Supplied data
- - -
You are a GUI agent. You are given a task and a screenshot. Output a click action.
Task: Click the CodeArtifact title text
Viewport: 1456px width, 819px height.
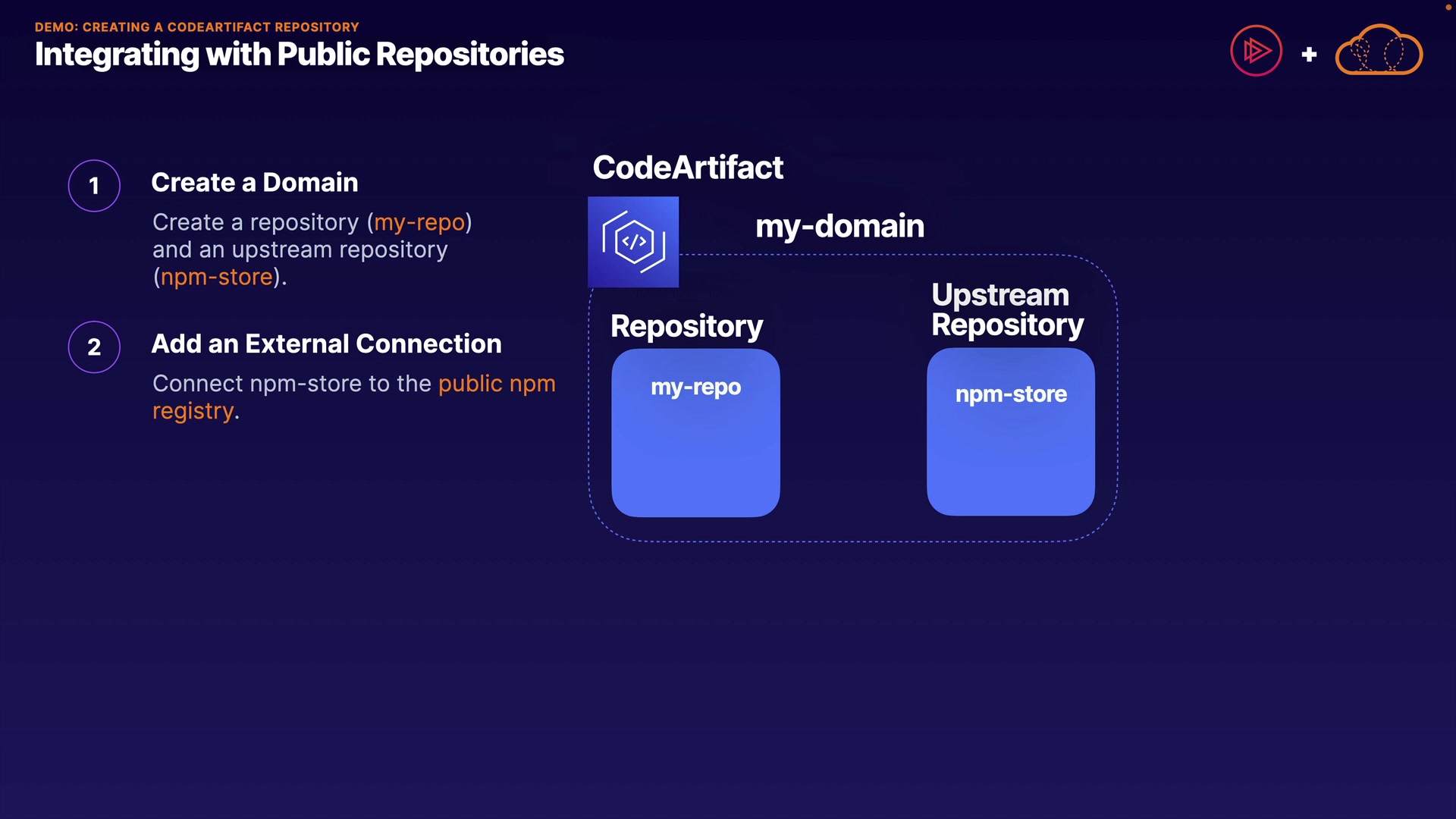click(687, 168)
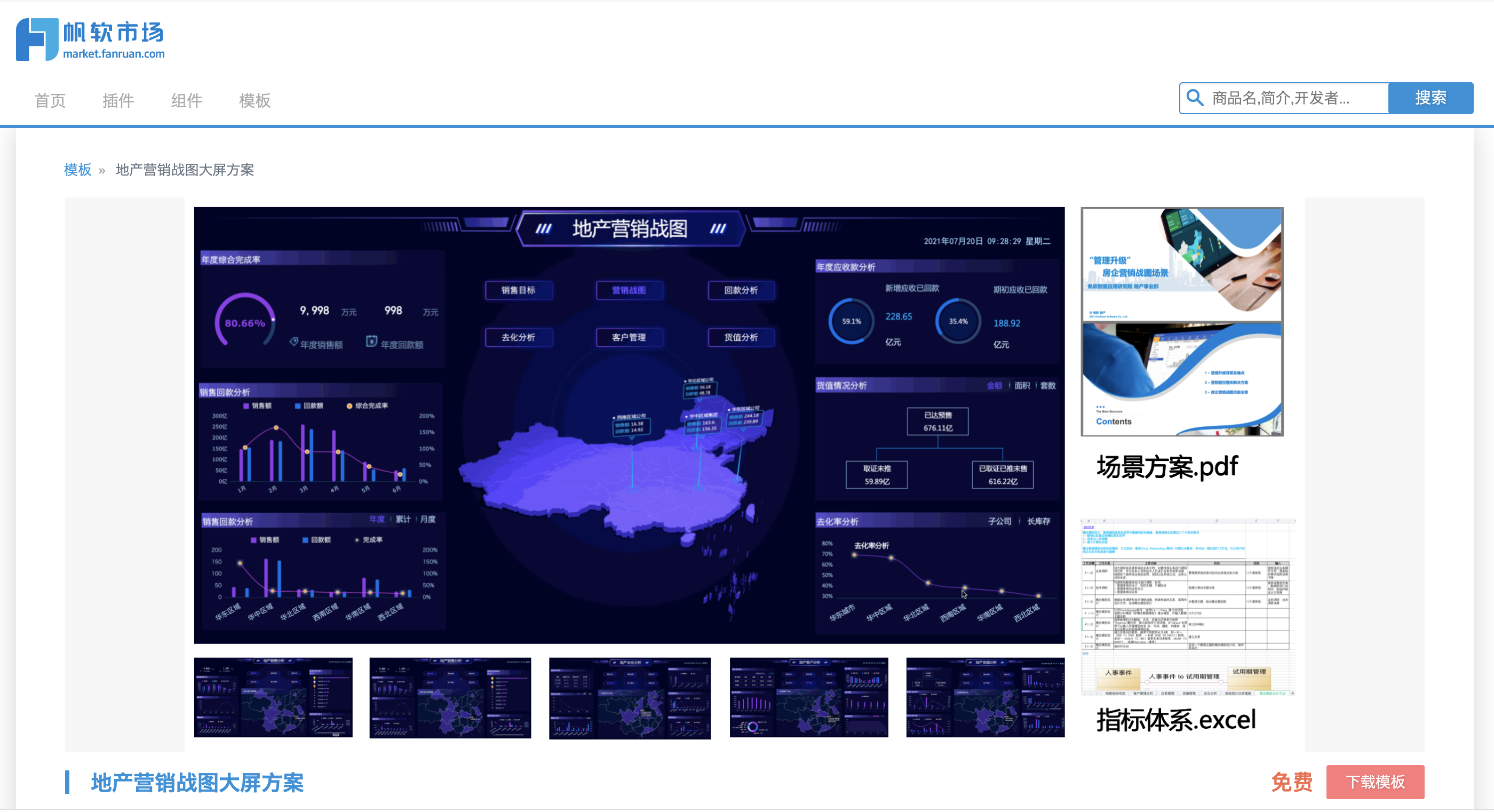Switch to 回款分析 tab in dashboard

(741, 290)
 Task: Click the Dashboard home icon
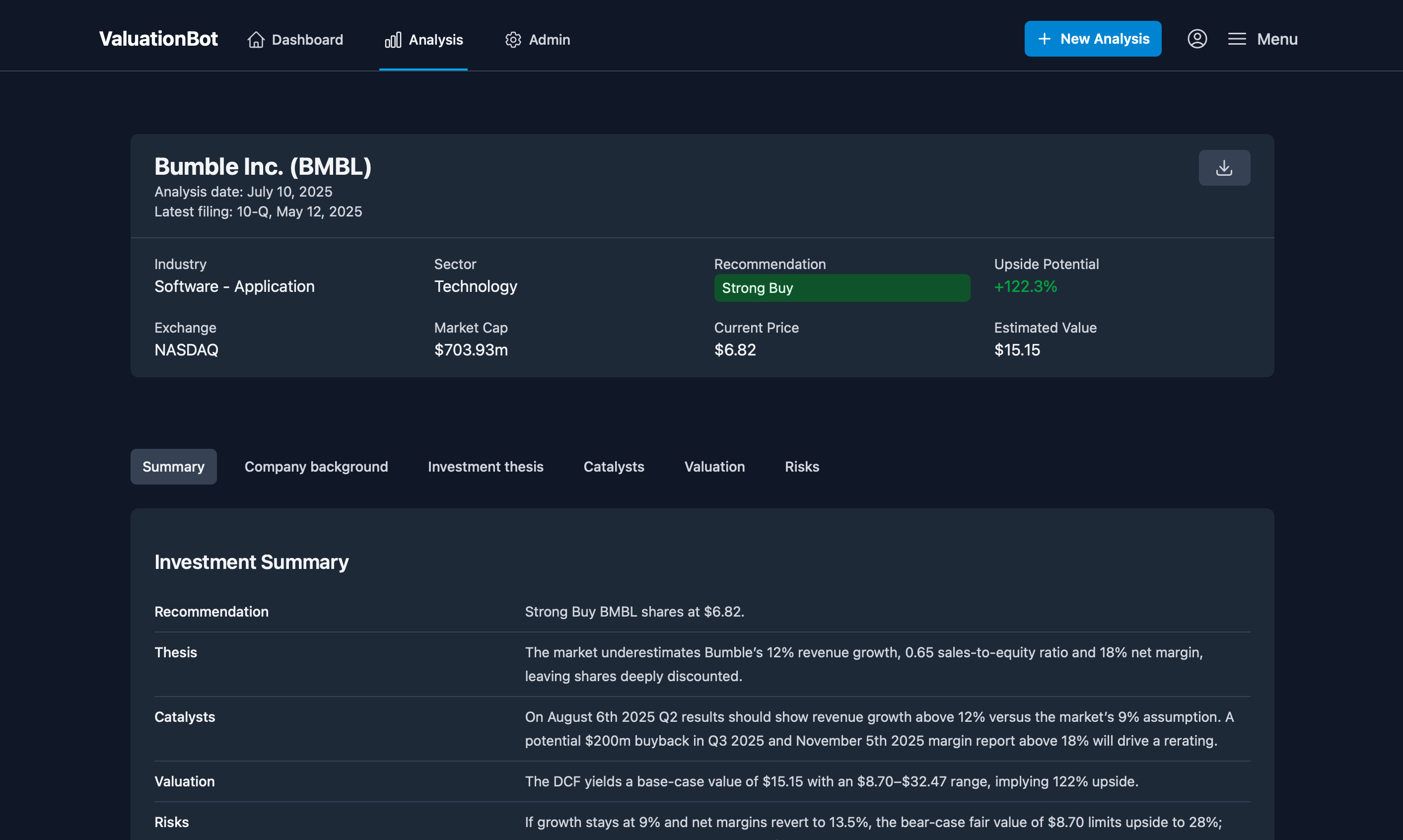point(256,40)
- - -
Task requirements
Transcribe every line from the one containing "Task: Click the CodeArtifact title text" to the end of the listing, exactly and exclusively. Do not carry any picture over.

Solution for this exercise
Task: Click the CodeArtifact title text
Viewport: 1456px width, 819px height.
click(687, 168)
Switch to 回款分析 tab in dashboard

(741, 290)
 Task: Click the Dashboard home icon
point(256,40)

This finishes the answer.